▶ **Job**:
Render this sentence from the hauntings piece below in Spanish: "A local woman told P and me that the hotel was cursed."

begin Extract to read

Hauntings

Disclaimer: these experiences were not emf-ed, evp-ed or in any way investigated.  Florida is hot and perhaps lends to hallucinations.  So I tell these stories without the benefit of a Hans Holzer type, James Randi or the three sillies from Ghost Adventures to debunk my claims or give me a million dollars.  They happened and that is all I can say about them.

P and I traveled through central Florida and found many delightful things.  We also found many things not so easy to explain.  When in Lake Wales we found an old hotel.  A hotel that made P call the proper people and we had an hour to explore its decay.   We both raced around trying to make the most of the hour and often we found ourselves on different floors of the hotel.

The first floor level should be, according to plan, restored with store fronts by now.  Everything seemed to be signed and ready to restore this decaying Grand Hotel.  I haven’t been back so there is no way of me knowing.  Google has kept those secrets from me.  They were still excavating last June.  I’m sure it will be amazing as the people in charge seem to want to keep as much of the original building as possible.  Go if you can it is worth a long drive.  And eat at Norby’s and thank me later.

On one floor I saw what I can only describe as a shadow man.  He was blacker than the darkness that surrounded me and solid figure.  He was among the rubble.  “We” both seemed surprised to run into to each other and I watched him lean over and dissolve into the debris.  I regained my composure and took an uneventful picture.  Skunked again!  I wonder if I hadn’t been rendered senseless if a picture would have captured his shape.

I took this moments after the shadow man disappeared into the rubble on the lower left.

The elevator was not working in fact the shaft was empty so we took the stairs.  On the staircase there was a bible open to the book of revelations and an A and O in the basement. Alpha and Omega indeed followed us here.  We wondered what it meant if anything at all.  I wish I went to the top floor but I didn’t want to over stay my welcome.  I became increasingly uneasy the higher I climbed.  I commented to one of the men who let us in that the hotel felt weirder and weirder the higher the floor.  He said, “Doesn’t it though!”  I left it at that but I wish I pressed him for stories.

I’m sure it is all cleared by now and the remains of the last attempted renovations are history.  A local woman told P and me that the hotel was cursed.   It always lost money, was built by a ne’er do well and no one wanted it. It had stayed empty as long as she could remember.  She was young so may not have remember it had been operating in the 80’s.  True it has failed time and again since the 20’s but I’d take it.  After I evicted shadow men of course.

P and I often have at least one guilty pleasure on our travels in the form of Cracker Barrel.  It is a long-standing tradition ever since I kept accidentally taking us to Arkansas when driving in Memphis.  There was a Cracker Barrel on the border where we had dinner on our last night in Tennessee.

We hunt them down and it took us from the area of the hotel to Brooksville where a Cracker Barrel waited with fried delights and inspirational calendars.  As we were looking through the shop for presents for our peeps I saw a something slide from a mounted hook suspend a moment and fall to the floor.  It startled me and I said to P, “This place is haunted.”  This lead the Cracker Barrel floor walker to say, “I’m sure it is!”  He went on to tell us about how all the old farm equipment over head must bring ghosts with it and about Brooksville’s ghostly history.  There is a court-house with a hanging tree and a cemetery with a ghost ridden lynching tree as well.  We went to both.

end Extract to read
begin Source excerpt

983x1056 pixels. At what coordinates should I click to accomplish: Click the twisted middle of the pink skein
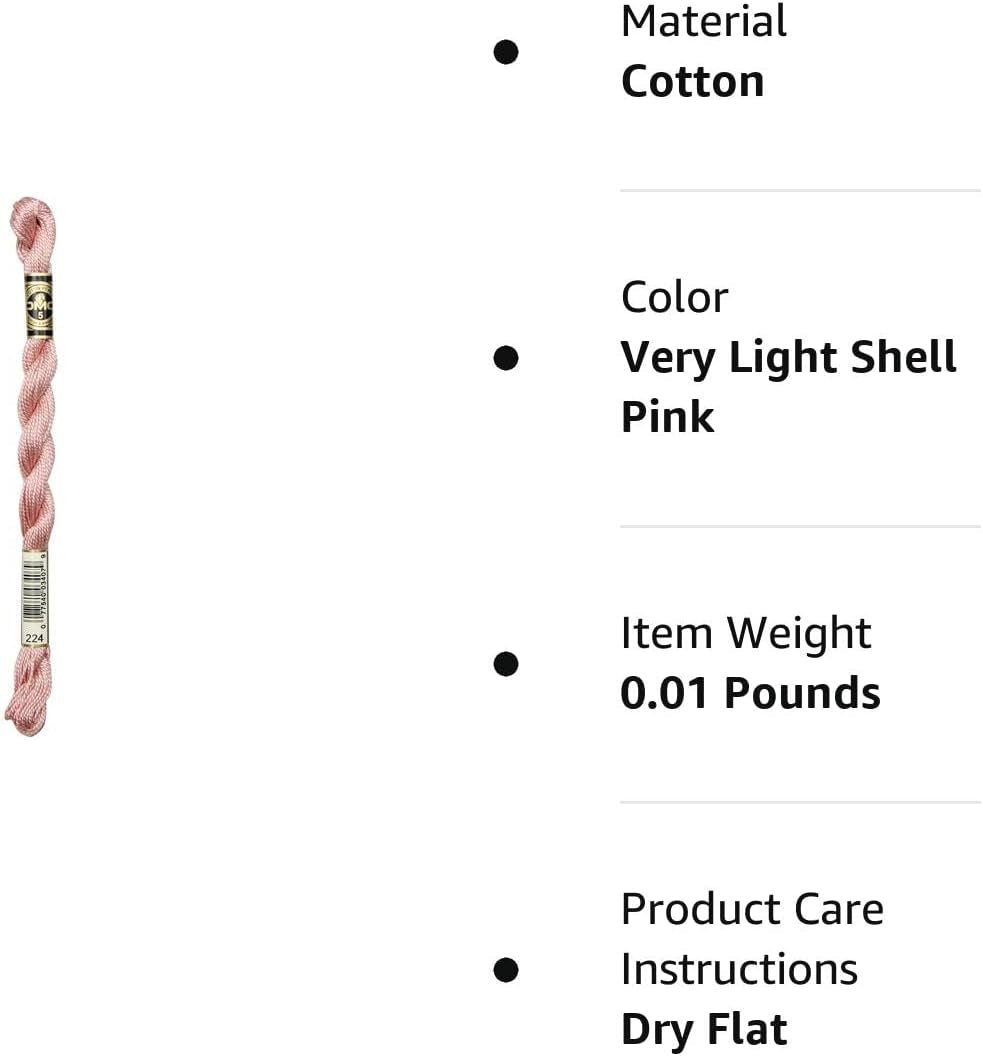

end Source excerpt

▶ **Result for this task**:
Una mujer del lugar nos dijo a P y a mí que el hotel estaba maldito.